## TEXT TO READ
Definitely who buys a car which used to cost new over 100k should think that maintenance, even after 8 years, is still expensive and if big bills could be a problem then he shouldn't go for it. Luckily for most of you an aftermarket warranty is available, so you should go for it if you have this option, here there is no such thing for a car of this age, so every penny comes out of my own pocket, not to mention that cars like the RS6 or Phaeton here are as rare as rain falls(it usually rains once a few years  ) so the know how of the VW/Audi dealership techs is really at a low and limited level, so for me a forum like this or the one for the RS6 is invaluable! If it wasn't for such forums, i don't think i would've bought these cars while being in this part of the world!


----------



## SoundsoftheSuburbs (Jan 17, 2017)

*Anyone experienced with Phaeton service and maintenance expenses?*

Hi,

Looking at a pre-owned 2004 Phaeton. It has a few known issues. I have an inspection report, but I would like to communicate with an experienced Phaeton owner/mechanic before I buy. I would like to have a better idea of what exactly I am getting myself into.

Thanks,

MBE


----------



## gwiken65 (Jul 8, 2016)

## COLLECTED DATA
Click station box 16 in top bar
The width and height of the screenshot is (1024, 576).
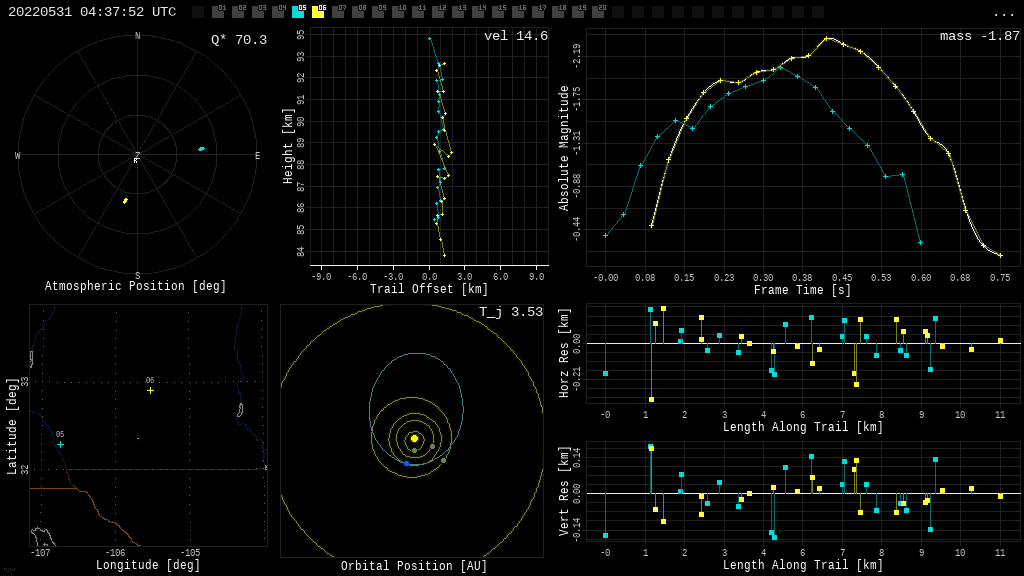point(518,12)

## PROBLEMS TO SOLVE
A - In the forum thread, what model year is the pre-owned Phaeton being considered for purchase?
B - Print the stretch of the forum thread from "Looking at a" through "(Jul 8, 2016)".

## ANSWERS BY TASK
A - 2004

B -
Looking at a pre-owned 2004 Phaeton. It has a few known issues. I have an inspection report, but I would like to communicate with an experienced Phaeton owner/mechanic before I buy. I would like to have a better idea of what exactly I am getting myself into.

Thanks,

MBE


----------



## gwiken65 (Jul 8, 2016)